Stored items
**********

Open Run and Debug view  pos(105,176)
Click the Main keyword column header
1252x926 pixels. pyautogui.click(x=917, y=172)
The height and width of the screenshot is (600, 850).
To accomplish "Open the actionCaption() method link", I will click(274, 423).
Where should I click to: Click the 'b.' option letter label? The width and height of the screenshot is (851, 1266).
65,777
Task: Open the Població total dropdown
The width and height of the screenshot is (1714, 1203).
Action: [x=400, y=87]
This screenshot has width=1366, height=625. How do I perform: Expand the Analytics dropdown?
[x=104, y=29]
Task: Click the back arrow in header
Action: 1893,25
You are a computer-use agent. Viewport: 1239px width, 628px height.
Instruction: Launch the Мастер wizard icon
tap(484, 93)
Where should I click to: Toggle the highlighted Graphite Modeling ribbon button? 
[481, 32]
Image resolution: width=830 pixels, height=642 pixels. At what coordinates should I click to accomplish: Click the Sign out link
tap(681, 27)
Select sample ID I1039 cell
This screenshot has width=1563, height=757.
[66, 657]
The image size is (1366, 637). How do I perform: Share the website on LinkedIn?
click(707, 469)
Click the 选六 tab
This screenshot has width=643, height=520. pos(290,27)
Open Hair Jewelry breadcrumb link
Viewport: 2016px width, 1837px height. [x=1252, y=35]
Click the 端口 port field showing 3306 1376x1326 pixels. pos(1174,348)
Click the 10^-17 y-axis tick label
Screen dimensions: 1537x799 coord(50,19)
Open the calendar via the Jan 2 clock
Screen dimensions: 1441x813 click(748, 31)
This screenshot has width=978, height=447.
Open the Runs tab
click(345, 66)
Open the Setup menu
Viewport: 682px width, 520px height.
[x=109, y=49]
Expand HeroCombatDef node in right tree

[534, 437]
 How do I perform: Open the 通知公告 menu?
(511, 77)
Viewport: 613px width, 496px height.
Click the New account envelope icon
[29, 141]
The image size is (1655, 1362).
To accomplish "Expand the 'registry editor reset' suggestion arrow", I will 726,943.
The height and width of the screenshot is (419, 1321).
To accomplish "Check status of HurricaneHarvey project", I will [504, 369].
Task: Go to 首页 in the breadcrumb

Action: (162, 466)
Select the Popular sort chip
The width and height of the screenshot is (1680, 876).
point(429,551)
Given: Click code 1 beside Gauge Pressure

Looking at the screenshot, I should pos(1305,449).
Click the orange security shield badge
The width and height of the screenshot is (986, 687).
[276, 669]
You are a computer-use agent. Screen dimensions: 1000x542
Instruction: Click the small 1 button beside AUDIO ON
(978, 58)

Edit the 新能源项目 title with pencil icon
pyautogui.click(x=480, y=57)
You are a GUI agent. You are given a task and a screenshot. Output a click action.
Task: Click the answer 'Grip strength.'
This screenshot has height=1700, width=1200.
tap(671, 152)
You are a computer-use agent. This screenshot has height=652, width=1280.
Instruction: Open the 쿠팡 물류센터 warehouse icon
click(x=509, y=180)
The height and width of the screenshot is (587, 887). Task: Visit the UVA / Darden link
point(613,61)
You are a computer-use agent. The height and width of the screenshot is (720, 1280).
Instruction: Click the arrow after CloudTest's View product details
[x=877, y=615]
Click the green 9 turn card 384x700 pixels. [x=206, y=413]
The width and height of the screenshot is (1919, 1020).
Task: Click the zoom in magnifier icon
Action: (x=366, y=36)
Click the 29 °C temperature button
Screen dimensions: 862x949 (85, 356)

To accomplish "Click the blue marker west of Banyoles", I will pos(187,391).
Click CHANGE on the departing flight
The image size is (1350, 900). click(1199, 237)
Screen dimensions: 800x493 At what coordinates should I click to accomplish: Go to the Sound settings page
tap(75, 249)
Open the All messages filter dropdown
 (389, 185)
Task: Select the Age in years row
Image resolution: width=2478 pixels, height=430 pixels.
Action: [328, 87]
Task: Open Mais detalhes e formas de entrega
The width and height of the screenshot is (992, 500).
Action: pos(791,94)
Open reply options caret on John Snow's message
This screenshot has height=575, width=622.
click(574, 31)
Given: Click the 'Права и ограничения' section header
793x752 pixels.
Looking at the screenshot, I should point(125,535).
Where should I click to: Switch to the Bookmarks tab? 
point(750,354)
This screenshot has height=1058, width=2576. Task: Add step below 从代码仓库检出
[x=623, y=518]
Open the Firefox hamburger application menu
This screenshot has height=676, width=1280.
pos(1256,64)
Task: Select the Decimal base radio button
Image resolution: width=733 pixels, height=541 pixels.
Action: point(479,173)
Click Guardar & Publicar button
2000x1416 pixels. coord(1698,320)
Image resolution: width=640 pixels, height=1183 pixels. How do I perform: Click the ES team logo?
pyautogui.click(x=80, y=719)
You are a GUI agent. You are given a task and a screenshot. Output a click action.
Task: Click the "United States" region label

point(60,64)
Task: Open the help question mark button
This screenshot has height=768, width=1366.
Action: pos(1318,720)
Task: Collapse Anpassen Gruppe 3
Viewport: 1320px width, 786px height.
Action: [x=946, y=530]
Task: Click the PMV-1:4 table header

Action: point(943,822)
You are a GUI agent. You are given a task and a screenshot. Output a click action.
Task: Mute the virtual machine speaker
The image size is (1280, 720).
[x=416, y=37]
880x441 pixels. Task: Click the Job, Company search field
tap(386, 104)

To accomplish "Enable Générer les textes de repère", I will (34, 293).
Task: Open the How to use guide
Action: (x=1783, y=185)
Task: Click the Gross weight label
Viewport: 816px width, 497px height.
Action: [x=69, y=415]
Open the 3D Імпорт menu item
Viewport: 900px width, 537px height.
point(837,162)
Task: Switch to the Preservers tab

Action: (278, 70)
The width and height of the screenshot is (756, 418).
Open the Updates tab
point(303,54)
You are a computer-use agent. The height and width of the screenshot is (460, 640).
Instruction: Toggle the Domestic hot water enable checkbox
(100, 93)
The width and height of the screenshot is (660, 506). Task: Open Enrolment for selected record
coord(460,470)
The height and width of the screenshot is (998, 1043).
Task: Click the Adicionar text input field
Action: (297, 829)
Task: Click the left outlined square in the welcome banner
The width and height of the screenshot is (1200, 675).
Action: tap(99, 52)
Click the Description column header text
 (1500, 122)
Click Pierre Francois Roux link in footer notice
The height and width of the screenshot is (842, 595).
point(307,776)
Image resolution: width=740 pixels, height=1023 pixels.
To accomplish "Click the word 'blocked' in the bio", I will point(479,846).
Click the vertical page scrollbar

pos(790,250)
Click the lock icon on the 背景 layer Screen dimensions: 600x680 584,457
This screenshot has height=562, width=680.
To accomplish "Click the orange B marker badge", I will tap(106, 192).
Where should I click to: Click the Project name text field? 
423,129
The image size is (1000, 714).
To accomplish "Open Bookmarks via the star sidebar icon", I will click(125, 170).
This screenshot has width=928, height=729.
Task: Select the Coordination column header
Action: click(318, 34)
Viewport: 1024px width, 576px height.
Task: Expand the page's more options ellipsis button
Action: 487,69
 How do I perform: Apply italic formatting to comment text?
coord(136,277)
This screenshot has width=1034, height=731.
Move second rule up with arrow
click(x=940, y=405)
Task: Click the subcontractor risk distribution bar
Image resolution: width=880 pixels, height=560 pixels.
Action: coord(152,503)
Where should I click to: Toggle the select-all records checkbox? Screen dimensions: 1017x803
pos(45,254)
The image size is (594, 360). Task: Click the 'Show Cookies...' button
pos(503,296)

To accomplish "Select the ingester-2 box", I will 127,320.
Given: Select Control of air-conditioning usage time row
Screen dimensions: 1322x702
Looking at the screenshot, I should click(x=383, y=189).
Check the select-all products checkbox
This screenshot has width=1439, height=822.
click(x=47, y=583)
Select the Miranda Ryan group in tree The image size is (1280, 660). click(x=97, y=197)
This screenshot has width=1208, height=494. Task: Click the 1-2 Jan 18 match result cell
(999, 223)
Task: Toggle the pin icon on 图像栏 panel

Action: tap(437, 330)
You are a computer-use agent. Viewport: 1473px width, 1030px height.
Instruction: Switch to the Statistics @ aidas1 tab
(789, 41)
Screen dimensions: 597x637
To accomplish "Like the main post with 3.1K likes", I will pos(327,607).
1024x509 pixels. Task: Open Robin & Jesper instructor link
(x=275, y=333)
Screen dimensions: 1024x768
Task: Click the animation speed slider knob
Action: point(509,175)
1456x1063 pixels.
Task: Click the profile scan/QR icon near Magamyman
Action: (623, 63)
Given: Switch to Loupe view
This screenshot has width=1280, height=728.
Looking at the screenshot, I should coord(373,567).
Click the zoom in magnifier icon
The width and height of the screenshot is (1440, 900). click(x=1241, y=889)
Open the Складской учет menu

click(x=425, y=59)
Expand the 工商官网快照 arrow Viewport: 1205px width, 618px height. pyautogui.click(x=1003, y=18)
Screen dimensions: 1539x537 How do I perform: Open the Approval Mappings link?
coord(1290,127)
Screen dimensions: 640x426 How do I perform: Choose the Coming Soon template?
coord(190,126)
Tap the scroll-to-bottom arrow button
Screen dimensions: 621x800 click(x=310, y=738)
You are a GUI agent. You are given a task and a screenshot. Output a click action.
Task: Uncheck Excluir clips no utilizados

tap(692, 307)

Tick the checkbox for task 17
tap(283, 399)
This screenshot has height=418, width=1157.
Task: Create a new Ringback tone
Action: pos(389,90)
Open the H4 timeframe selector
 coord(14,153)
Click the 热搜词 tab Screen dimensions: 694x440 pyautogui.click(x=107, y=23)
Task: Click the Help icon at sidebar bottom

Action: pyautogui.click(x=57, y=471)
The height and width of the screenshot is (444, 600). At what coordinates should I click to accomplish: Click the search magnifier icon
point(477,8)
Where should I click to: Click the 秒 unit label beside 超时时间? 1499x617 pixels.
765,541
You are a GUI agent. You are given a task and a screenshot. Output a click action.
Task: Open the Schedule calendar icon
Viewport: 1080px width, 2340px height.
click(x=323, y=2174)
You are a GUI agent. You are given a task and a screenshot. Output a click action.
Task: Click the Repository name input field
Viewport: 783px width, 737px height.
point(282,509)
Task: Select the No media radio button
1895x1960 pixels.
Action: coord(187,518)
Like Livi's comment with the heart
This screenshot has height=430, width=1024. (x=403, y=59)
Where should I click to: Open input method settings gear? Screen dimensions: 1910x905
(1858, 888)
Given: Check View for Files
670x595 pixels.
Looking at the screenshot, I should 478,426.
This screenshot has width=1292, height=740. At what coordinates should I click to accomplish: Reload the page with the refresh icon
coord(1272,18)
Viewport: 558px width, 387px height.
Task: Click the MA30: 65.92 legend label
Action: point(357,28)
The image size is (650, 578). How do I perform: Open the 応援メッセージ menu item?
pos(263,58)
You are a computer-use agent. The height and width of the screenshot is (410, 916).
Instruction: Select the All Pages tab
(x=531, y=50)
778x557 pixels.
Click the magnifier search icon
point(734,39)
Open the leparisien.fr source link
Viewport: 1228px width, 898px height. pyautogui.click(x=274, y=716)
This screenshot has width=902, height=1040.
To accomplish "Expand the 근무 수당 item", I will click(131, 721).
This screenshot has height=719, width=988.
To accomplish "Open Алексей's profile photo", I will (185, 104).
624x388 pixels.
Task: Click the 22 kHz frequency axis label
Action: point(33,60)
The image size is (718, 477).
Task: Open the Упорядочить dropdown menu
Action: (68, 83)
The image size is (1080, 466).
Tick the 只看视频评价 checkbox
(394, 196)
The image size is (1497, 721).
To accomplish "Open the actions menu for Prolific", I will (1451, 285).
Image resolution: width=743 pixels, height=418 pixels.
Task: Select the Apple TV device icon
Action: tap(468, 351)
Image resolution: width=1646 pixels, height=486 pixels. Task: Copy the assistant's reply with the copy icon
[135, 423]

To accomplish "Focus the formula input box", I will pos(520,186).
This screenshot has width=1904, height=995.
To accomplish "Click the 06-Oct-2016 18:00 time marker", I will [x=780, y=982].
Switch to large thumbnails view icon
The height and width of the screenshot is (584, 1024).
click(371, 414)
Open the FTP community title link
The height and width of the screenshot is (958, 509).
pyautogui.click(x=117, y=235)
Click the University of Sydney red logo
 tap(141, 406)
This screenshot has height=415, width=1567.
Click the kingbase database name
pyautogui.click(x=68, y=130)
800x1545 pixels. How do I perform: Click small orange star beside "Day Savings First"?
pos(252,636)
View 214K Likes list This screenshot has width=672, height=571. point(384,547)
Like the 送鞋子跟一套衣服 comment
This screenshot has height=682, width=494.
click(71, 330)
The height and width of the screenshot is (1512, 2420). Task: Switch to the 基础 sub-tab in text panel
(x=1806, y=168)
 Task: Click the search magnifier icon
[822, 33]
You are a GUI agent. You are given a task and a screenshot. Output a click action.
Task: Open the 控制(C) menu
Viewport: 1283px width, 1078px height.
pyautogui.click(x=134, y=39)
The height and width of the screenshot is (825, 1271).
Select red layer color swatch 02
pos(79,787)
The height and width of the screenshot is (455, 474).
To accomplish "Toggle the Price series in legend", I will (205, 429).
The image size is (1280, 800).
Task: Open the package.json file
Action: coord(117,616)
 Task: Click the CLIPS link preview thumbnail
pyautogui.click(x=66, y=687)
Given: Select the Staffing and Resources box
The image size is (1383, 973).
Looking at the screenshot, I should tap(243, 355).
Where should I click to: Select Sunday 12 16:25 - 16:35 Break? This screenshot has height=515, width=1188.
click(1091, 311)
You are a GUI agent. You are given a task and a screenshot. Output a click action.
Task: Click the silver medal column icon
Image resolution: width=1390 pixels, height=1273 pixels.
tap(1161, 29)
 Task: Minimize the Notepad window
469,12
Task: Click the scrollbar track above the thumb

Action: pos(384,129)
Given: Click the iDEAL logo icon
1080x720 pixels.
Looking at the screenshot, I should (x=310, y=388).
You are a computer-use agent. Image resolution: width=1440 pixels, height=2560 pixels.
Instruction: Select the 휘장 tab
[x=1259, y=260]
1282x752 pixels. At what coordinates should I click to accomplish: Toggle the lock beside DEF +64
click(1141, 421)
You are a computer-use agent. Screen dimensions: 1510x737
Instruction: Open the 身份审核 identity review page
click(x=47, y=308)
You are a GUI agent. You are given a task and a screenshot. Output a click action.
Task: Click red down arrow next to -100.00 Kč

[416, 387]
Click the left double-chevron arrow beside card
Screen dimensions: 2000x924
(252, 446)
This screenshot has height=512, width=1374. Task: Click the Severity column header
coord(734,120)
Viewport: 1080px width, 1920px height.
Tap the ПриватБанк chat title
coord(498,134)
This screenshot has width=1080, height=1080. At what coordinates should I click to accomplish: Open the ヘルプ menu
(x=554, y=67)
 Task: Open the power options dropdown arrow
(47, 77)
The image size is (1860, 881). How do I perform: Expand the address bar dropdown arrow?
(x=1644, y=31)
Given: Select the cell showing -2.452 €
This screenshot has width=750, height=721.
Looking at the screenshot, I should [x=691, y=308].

**********

▸ Work item: Pull out all lines containing the word "radio" from the entries above.

▸ Finished task:
Task: Select the Decimal base radio button
Task: Select the No media radio button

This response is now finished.